By | Thursday, February 19, 2015 Leave a Comment
One of the interesting little side-bits that I caught during the Scott McCloud talk last week was that one of his daughters is blind. At least, that was what I thought he said. I did some digging and found a post from a few years ago where he noted that she's not completely, can't-see-anything-at-all blind, but she's "pretty significantly" visually impaired. A little more digging, and I see that he's talked a few times about his father's blindness.
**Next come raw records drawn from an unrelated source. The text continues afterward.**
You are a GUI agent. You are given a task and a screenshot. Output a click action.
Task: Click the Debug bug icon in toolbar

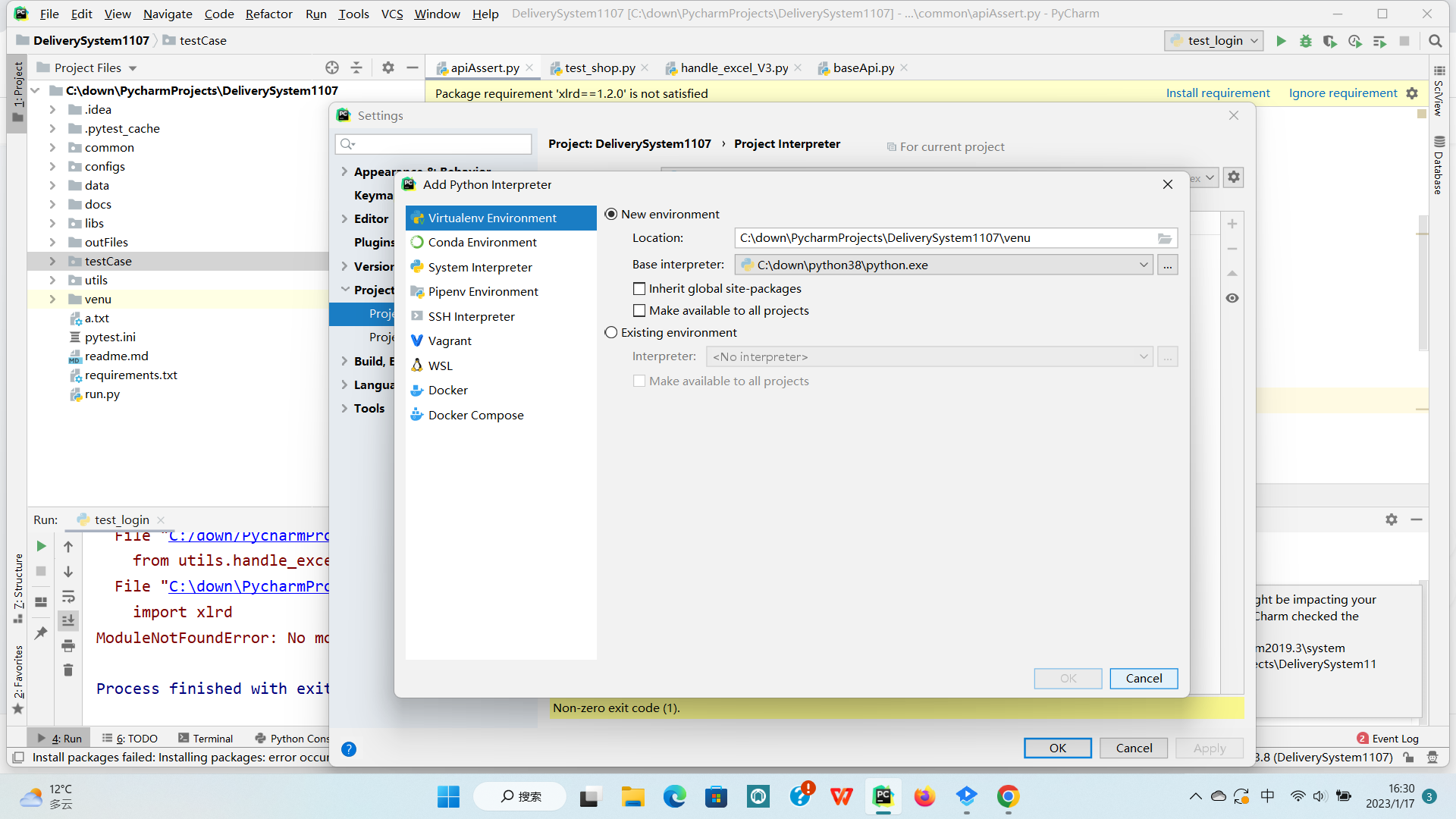click(x=1305, y=41)
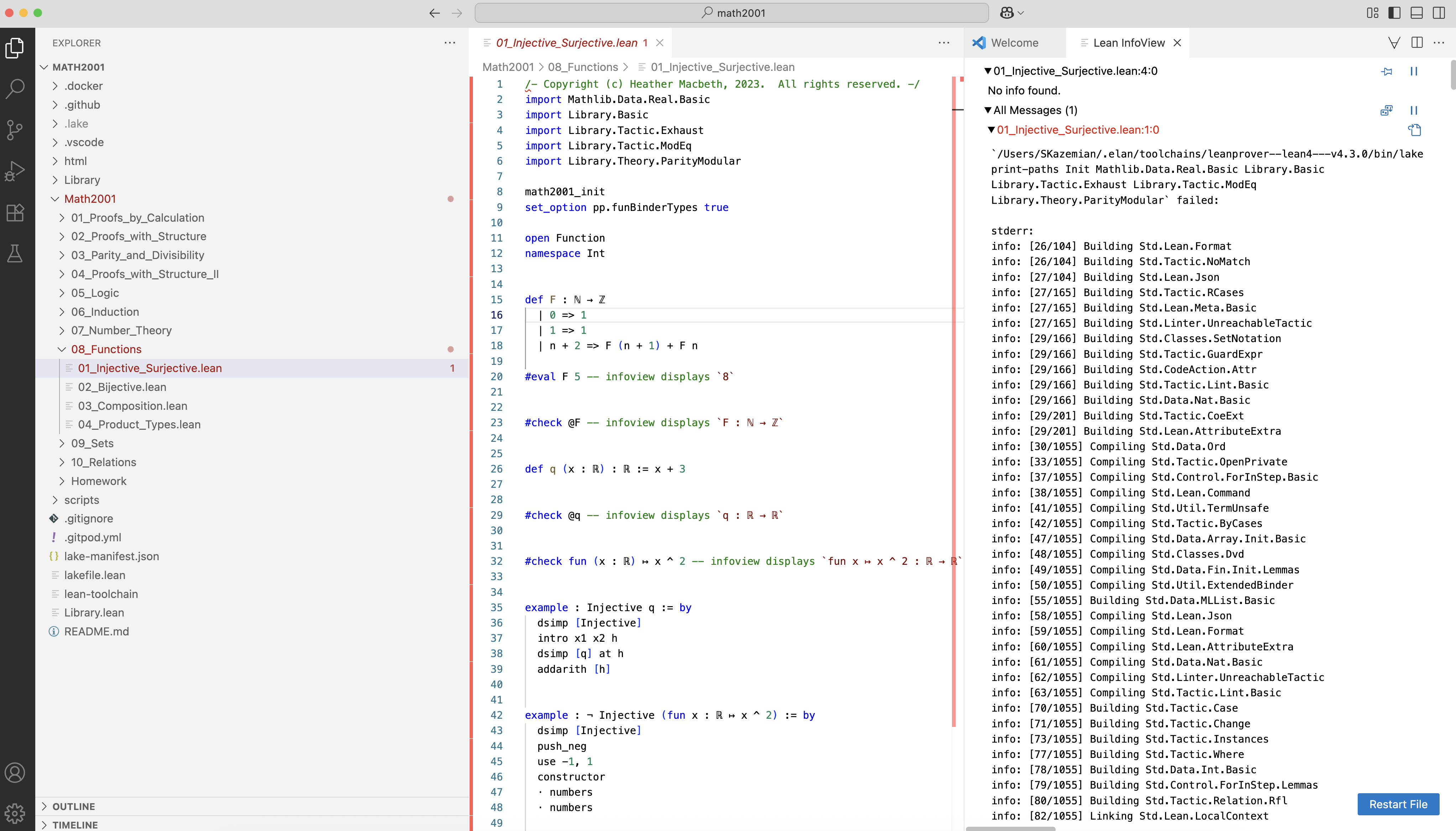Pin the InfoView cursor position

(1387, 71)
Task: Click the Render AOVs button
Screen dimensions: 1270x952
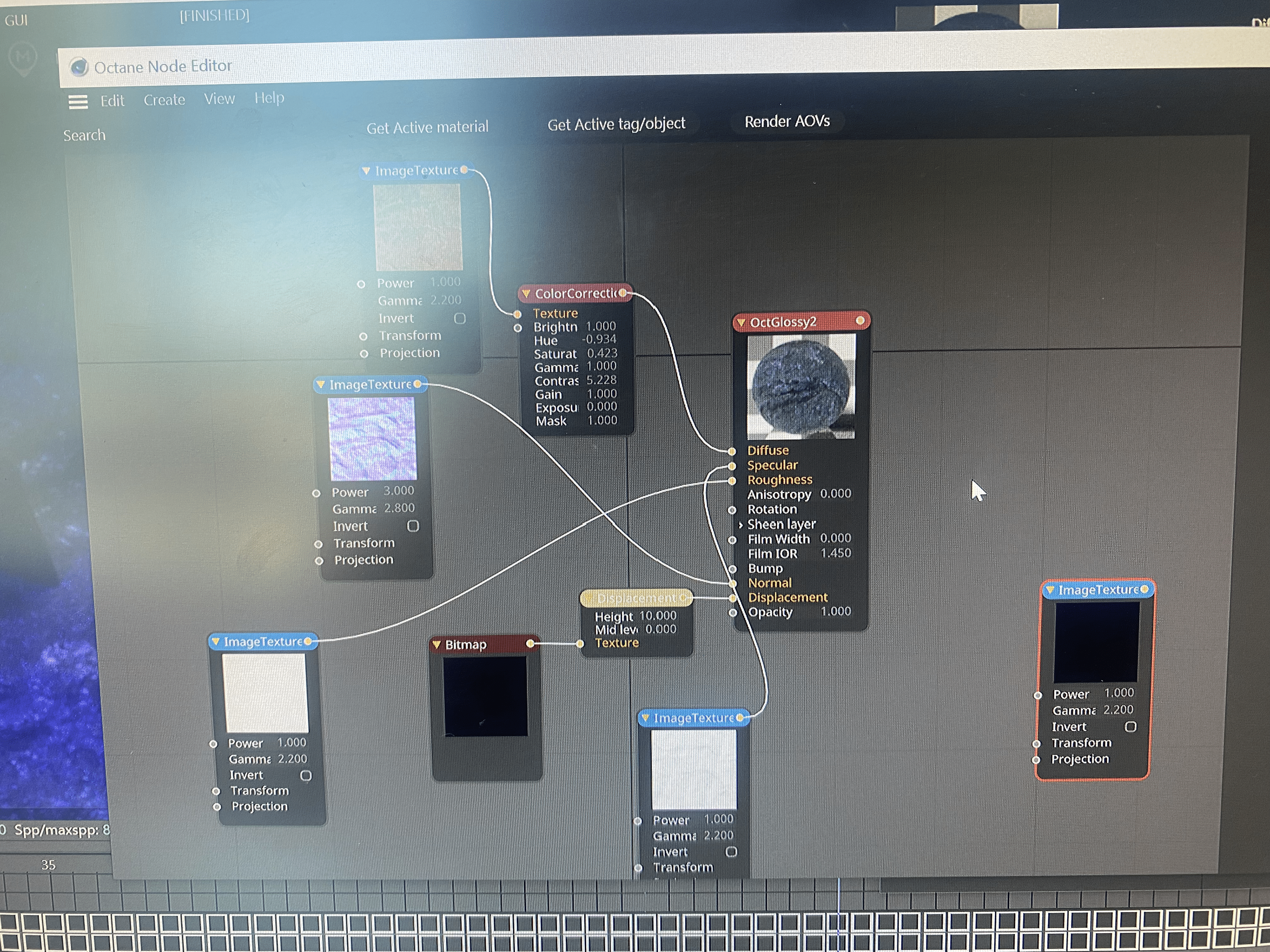Action: point(786,121)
So it's a condition with which he's pretty familiar.

Even so, the side-bit that he mentioned at the talk was that he was watching some talking heads on television, one of them said something that ran completely contrary to all available evidence that had already been presented to him, and McCloud shouted at the TV something to the effect of, "I can't believe how blind this idiot is!"
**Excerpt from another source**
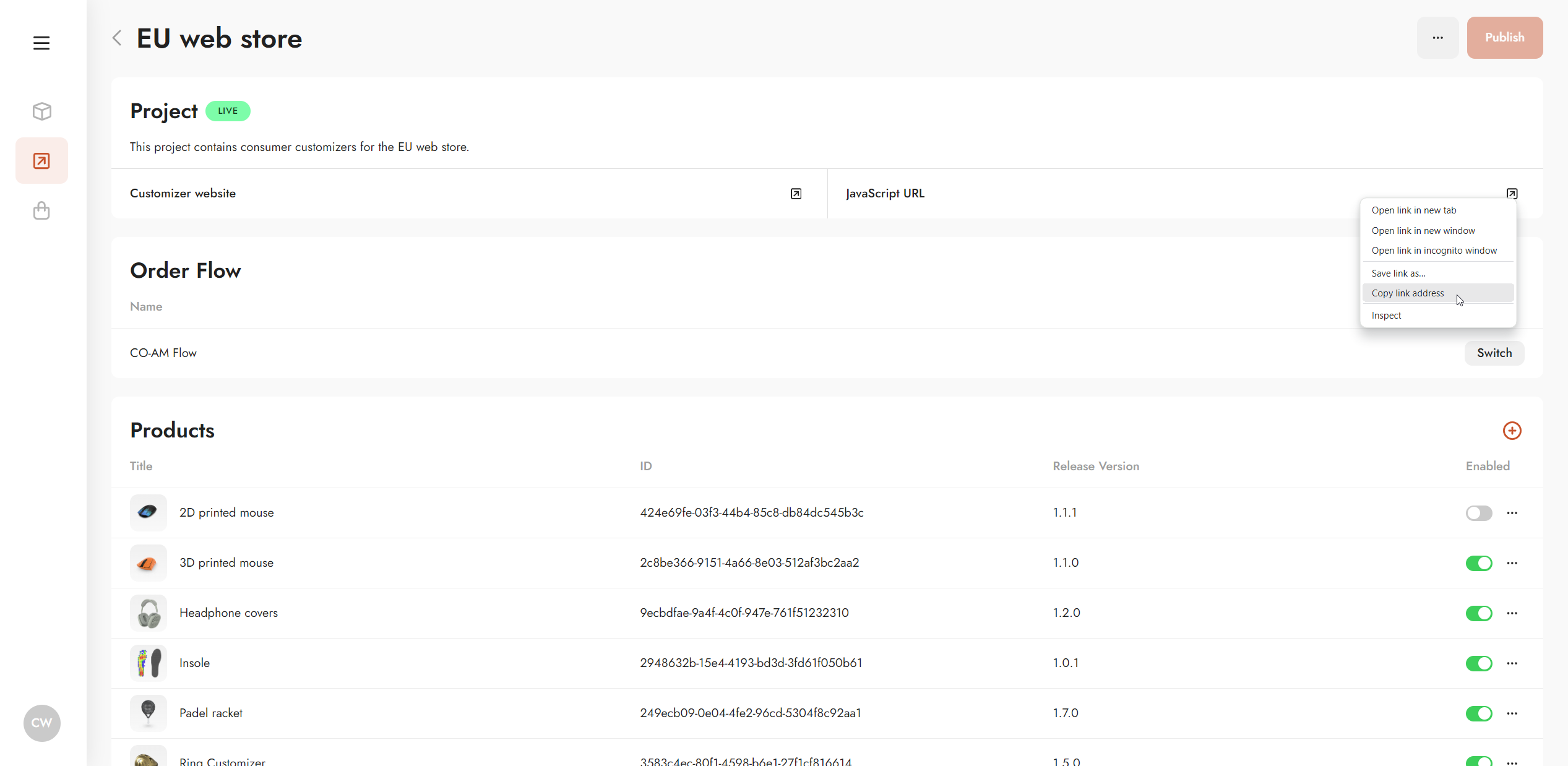1568x766 pixels.
Task: Enable the 2D printed mouse toggle
Action: click(1478, 513)
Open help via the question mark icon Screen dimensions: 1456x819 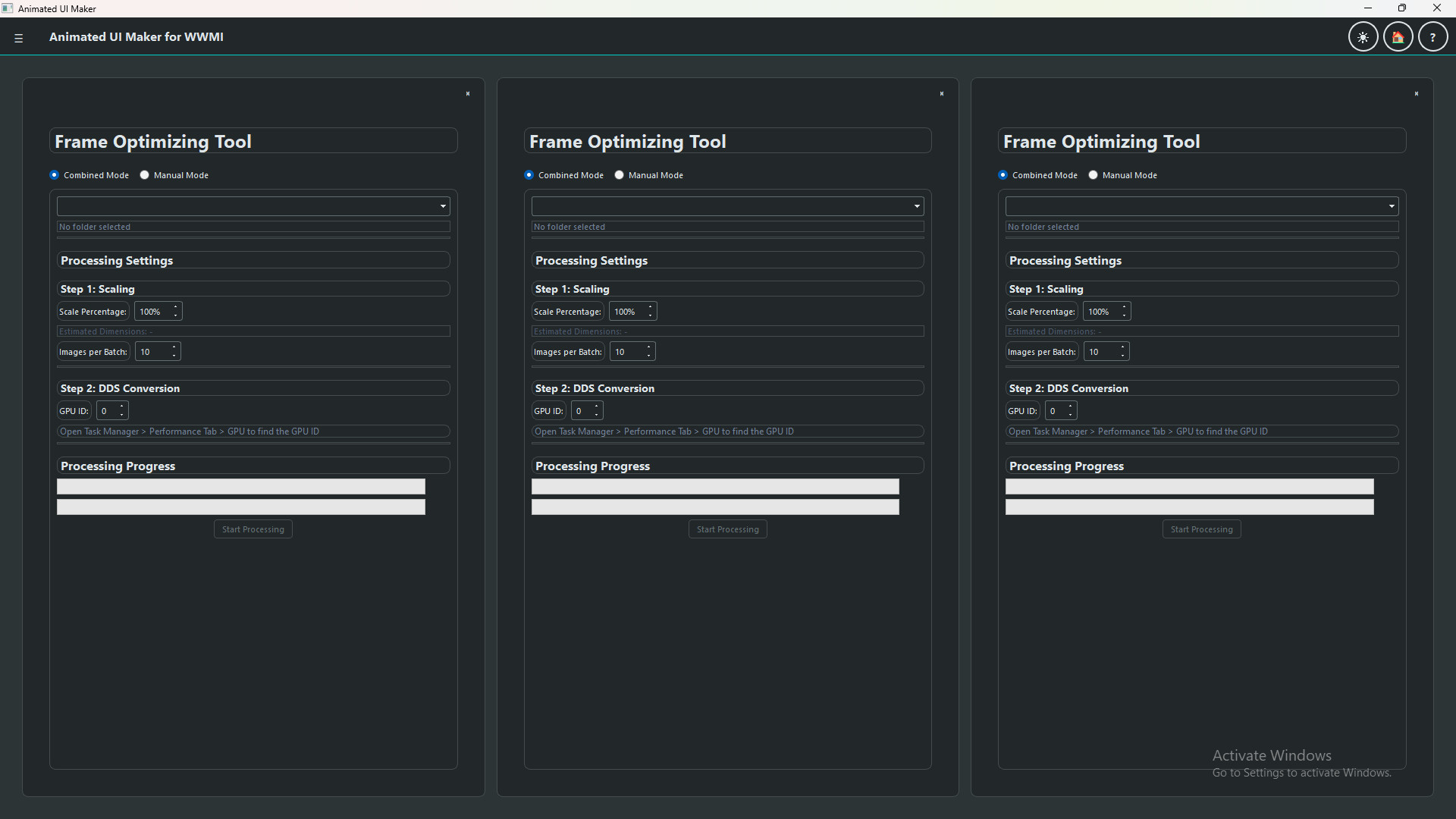1433,36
At which point, his college-age daughter reprimanded him for using the term in a derogatory way, subverting the actual definition.

Now, my family has had its share of eye problems, but nothing nearly so extreme as what McCloud's experienced. So when he mentioned the anecdote, I cocked my head to the side a little and said to myself, "Huh." Because I've never actually known anyone who would be considered blind. I'm aware that there are blind people, of course -- there was even part of an interesting story I caught on NPR a week or two back about blind people who used echo-location instead of a cane. But because it's always been well beyond my day-to-day purview, it's not something I've really given real consideration to.

My day job for the past 15-20 years has been in web design and development in some form or another. For the past decade in particular, I've been conscious of and have worked to ensure all the projects I work on meet ADA requirements. That is, that someone who can't read a computer screen in the same way most people can will still be able to get all the same information, often through a screen reader program. When I was first pointed to the directives, I saw that most of them are either just basically practicing good design and good coding, so it was fairly easy to adopt everything as regular practices. Most of it is second nature any more.

And yet, the notion of using "blind" as an insult (which I'm sure I've used on occasion myself) never occurred to me as possibly offensive.

About 1/2% of the globabl population is what would be considered blind, and over 80% of those people are older than 50. So it's not very surprising that I don't know anyone who would qualify. But while that can explain my ignorance of first-hand experiences, that doesn't excuse my lack of thought on the subject.

Comics are a way of connecting with other people and sharing stories and experiences that we ourselves can't or won't get to personally experience ourselves. That's actually true of stories in general for that matter. And that includes off-hand anecdotes that get thrown in with a broader discussion of comics theory and history. Provided you're willing and able to keep yourself open to hearing them.